Not only that, but there are hints that Ann's relationship with her husband is not all sweet and pure. Early in the film, William Sutton tell shis wife that he just wants her to be "healthy and adorable", and later, when Ann comes home from the cocktail party and drops right to sleep, per Korvo's hypnotic suggestion, her husband starts touching her lightly, and undressing her. Under normal circumstances, this might seem perfectly normal: a woman falls asleep fully clothes, and her husband touches her affectionately before undressing her to make her more comfortable. But coming right after Korvo's "take my hand" moment, and seeing where Preminger cuts off Conte's disrobing of his wife, it's hard not to at least wonder if he plans on benifiting from Ann's fogged out state, where Korvo failed to.

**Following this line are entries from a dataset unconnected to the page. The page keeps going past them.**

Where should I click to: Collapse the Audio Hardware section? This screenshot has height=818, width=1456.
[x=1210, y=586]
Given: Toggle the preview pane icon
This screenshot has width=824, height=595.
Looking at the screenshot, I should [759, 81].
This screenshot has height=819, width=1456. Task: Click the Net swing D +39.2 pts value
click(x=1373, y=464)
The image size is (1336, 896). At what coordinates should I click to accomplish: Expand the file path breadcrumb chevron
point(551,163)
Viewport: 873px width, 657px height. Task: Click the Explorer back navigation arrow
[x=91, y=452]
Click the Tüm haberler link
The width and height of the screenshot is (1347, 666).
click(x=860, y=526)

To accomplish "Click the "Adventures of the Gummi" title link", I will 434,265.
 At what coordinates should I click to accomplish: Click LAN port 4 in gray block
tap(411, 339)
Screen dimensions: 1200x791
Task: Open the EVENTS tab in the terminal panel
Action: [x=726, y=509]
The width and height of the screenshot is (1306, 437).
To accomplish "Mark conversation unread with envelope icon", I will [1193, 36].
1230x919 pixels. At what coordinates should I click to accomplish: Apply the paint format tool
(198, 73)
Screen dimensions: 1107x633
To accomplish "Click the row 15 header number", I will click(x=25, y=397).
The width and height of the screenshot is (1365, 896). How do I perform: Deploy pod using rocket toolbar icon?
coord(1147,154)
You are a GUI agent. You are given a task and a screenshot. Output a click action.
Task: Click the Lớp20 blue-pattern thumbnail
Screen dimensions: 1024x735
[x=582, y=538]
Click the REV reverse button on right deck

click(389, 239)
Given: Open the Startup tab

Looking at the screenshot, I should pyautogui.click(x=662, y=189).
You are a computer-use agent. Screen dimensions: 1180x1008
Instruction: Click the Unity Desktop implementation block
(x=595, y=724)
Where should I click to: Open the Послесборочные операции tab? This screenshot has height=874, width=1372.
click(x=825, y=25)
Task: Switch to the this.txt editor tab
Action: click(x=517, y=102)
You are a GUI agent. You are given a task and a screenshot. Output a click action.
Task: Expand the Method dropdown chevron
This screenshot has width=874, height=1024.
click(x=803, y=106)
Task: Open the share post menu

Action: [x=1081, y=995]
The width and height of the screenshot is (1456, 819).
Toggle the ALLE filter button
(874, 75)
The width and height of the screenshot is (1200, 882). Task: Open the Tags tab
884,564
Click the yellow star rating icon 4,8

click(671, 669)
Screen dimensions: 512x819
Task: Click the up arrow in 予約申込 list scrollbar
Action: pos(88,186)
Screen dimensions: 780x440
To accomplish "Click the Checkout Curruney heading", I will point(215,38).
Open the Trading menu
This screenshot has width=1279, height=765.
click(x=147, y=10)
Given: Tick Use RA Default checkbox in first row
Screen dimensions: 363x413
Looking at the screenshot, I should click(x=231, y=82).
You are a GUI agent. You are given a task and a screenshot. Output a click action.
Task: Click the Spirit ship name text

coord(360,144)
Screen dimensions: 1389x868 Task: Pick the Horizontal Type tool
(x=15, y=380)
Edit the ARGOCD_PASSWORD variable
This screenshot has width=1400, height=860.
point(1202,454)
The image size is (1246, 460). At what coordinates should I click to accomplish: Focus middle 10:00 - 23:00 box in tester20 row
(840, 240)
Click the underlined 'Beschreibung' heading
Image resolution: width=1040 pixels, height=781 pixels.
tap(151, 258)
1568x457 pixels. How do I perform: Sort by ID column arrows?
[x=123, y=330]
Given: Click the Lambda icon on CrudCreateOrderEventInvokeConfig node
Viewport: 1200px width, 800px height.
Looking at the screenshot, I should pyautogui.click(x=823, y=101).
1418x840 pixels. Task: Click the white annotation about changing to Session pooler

Which sort of begs the question: Why didn't Preminger cast his favorite actor, Dana Andrews, in the role of William Sutton? He would have been more believable as a psychiatrist. For all I know, he wasn't available, but it could also be that Andrews didn't really project warmth, and Conte, on occasion, did, the better to submerge, however shallowly, the possibility that William Sutton had a depraved side to his personality.

Preminger is quickly becoming one of my favorite directors. I've enjoyed a whole passel of his films over the last several months -- Where the Sidewalk Ends, Angel Face, Daisy Kenyon, Fallen Angel -- and each one (barring Daisy Kenyon, a great film, but of a different genre) has taken its place among my top crime movies of the 40s. He had a wonderfully elegant and precise way of moving his camera, and placing it in the best, and therefore only, spot imaginable. See the way the camera reveals a woman sitting on a couch at a crucial moment in Whirlpool, or how much it picks up when Dana Andrews is arguing fiercely with his wife at one point in Daisy Kenyon. He may have been a son of a bitch -- Jean Simmons certainly thinks so, and with good reason -- but he knew how to make a film.

And I'd like to briefly thank Glenn Kenny, whose love of Preminger's films, so fascinatingly expressed both on his old blog (which I won't link to, out of a sense of loyalty) and on his new one (which I will, out of that same sense), clued me in to the fact that Preminger wasn't the flat technician I'd been lead to believe he was. There was more to him than just Laura, which, as good as that film is, is starting to look, in the Preminger filmography, as something of an also-ran.